● **What to produce**
Rewrite only the records from the line with "The image size" to the line with "tap(178, 208)", replacing "app logo" with "app icon" and changing nothing else. Leave the pictures out.

● **Listed records**
○ ○ ○ ○ ○ ○ ○
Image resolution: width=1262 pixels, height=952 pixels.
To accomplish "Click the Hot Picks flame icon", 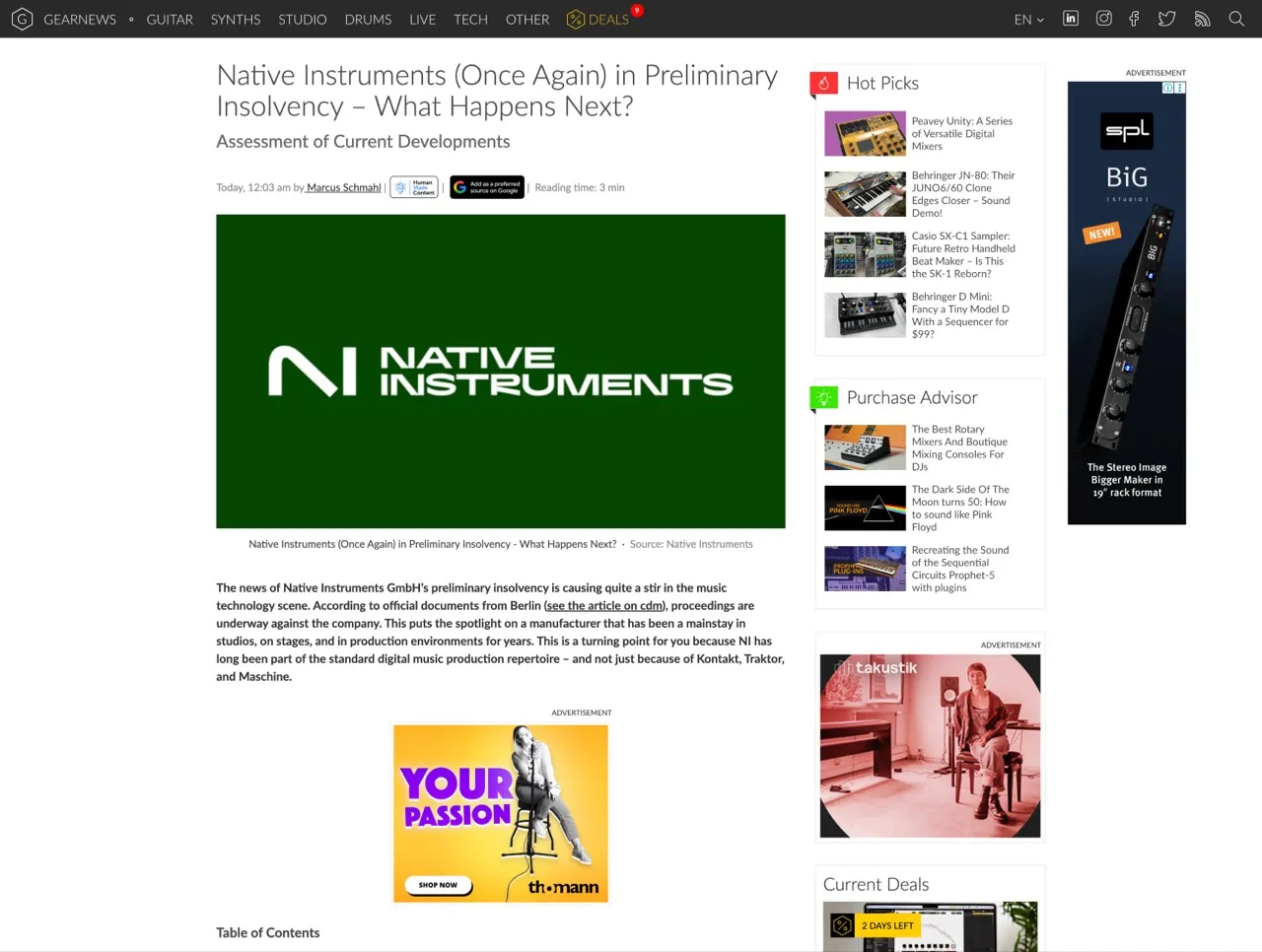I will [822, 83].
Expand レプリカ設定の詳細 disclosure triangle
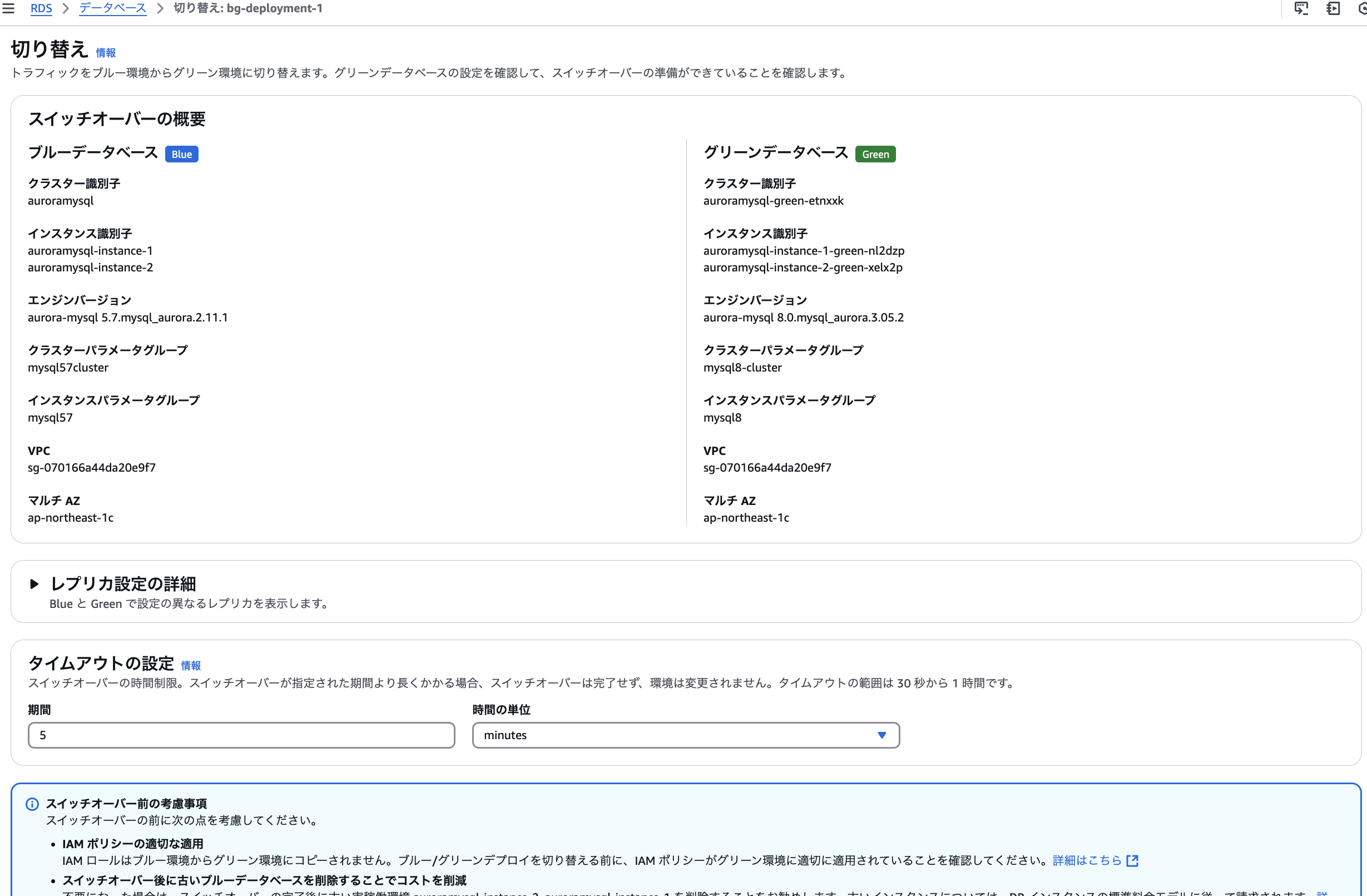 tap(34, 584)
○ ○ ○ ○ ○ ○ ○
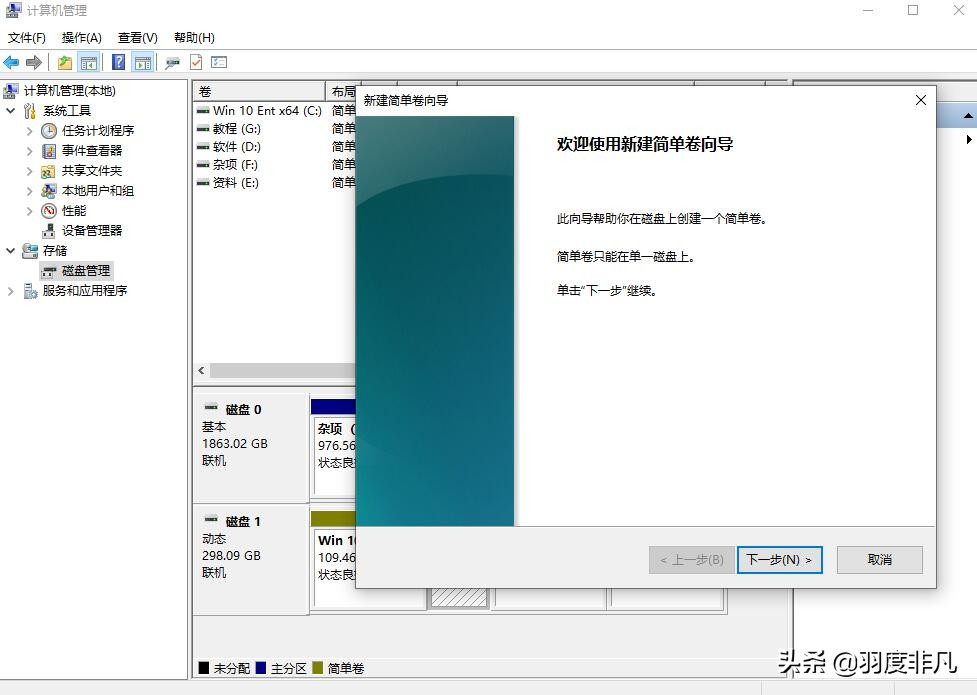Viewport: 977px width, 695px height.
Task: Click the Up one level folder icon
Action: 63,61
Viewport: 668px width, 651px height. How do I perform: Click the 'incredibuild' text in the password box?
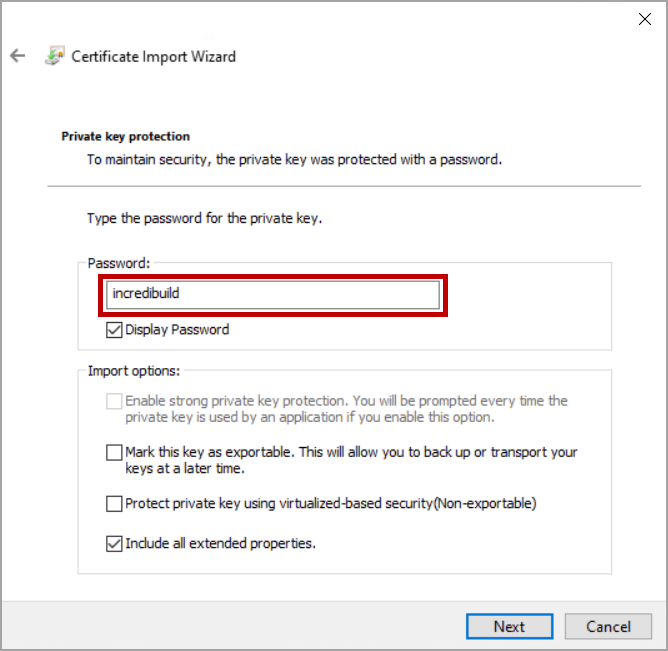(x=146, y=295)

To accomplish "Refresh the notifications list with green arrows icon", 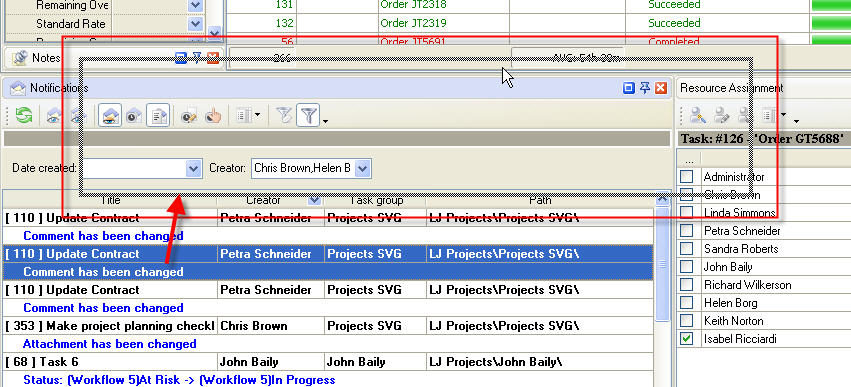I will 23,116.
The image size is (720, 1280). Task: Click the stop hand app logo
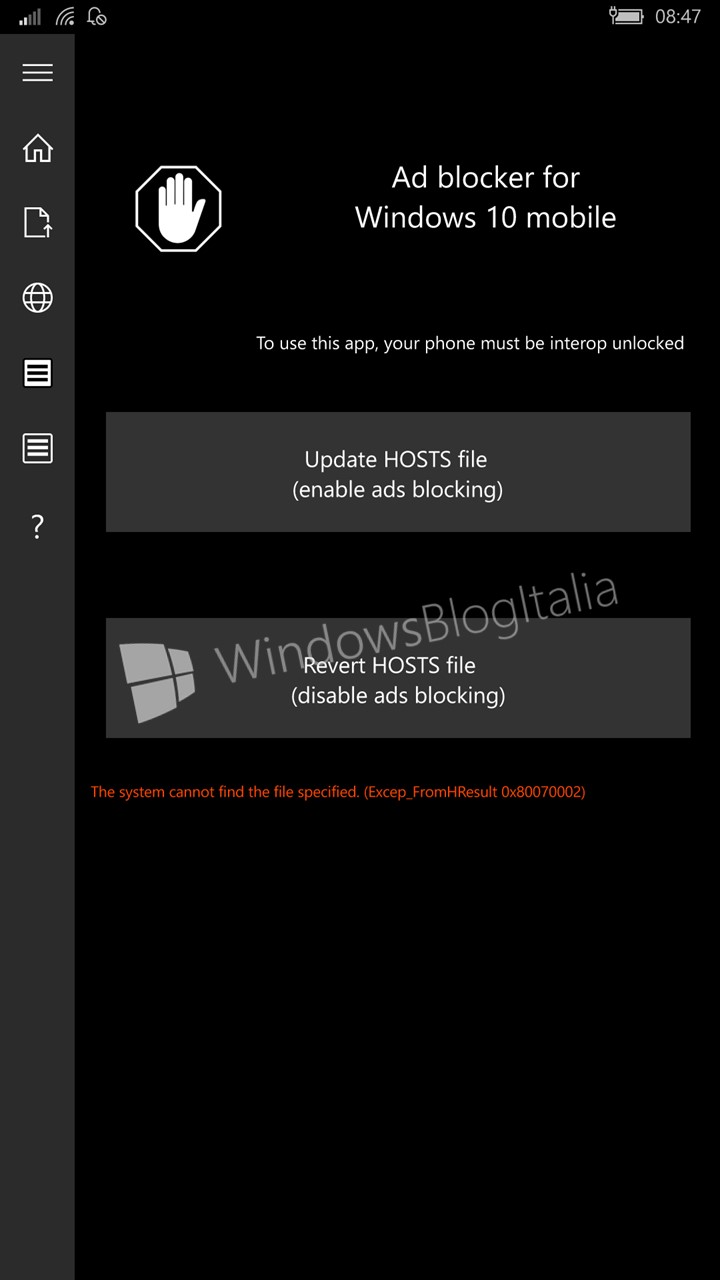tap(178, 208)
○ ○ ○ ○ ○ ○ ○
● **The solution**
The image size is (720, 1280). Task: Click the stop hand app icon
tap(178, 208)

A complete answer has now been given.